What you have to do
What you return should be only the lines starting at the one that contains "The image size" and running to the end of the listing, exactly as written, minus any pictures.

Records for processing
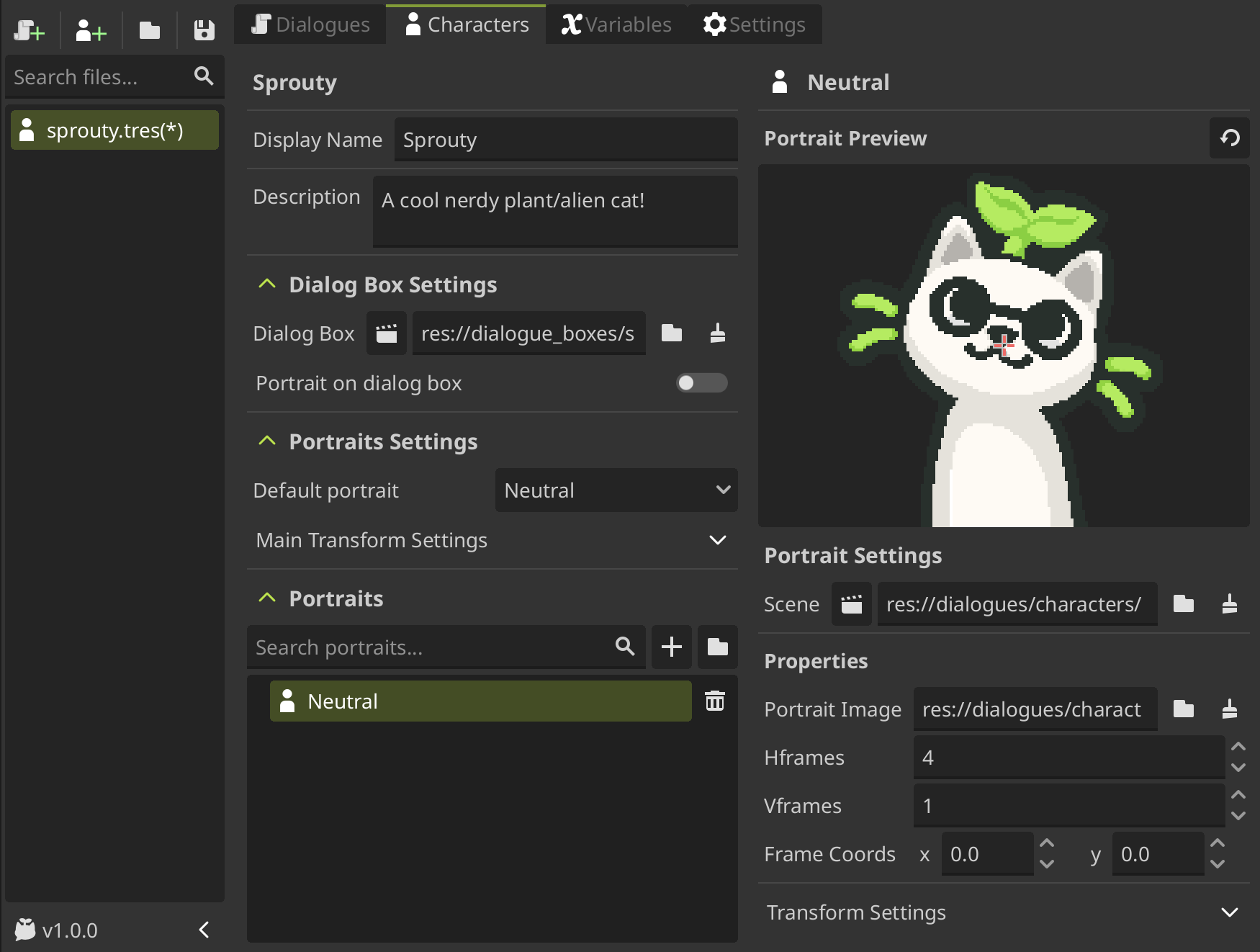Image resolution: width=1260 pixels, height=952 pixels.
Task: Click the Display Name input field
Action: (x=565, y=140)
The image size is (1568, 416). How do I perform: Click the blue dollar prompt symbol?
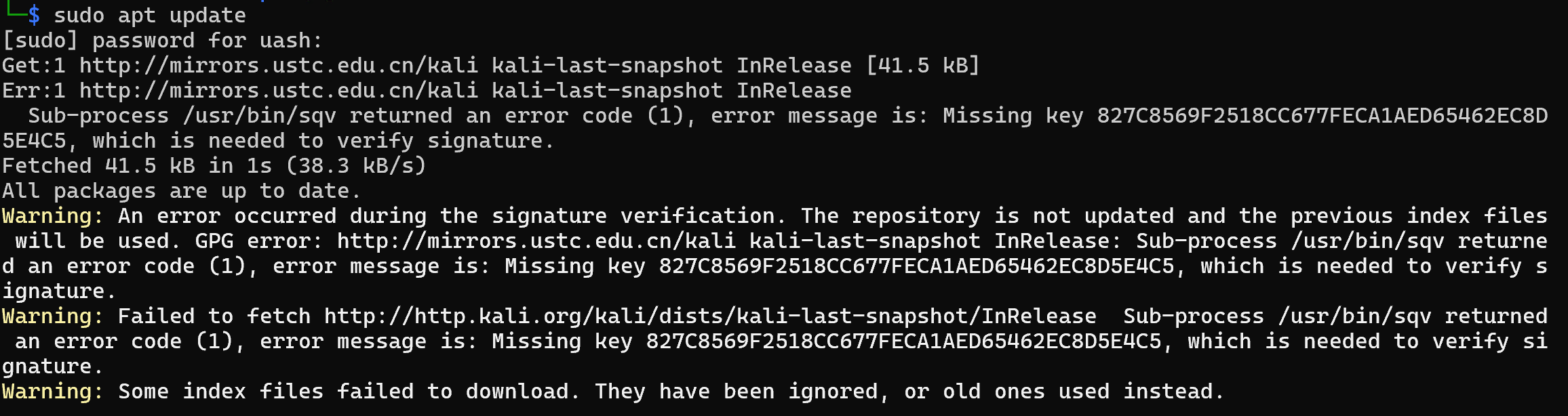click(x=34, y=16)
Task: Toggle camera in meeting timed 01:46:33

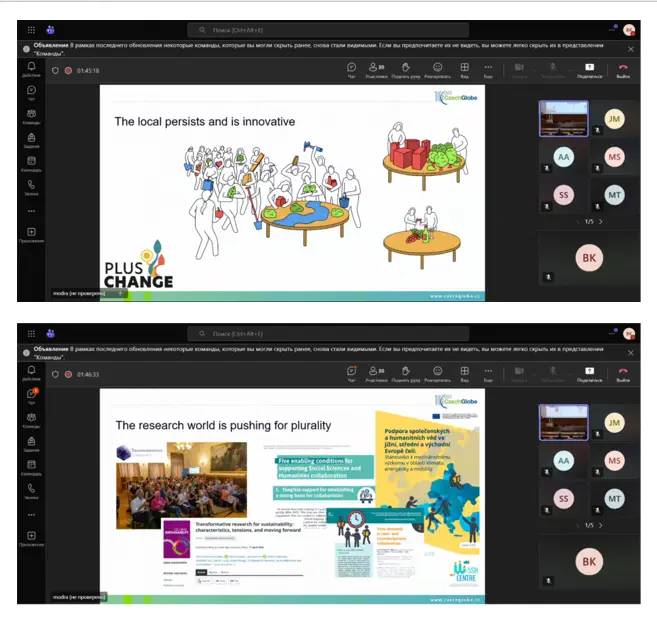Action: (519, 372)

Task result
The image size is (1568, 416). How do I perform: Click the blue dollar prompt symbol?
click(x=34, y=16)
Task: Toggle camera in meeting timed 01:46:33

Action: (519, 372)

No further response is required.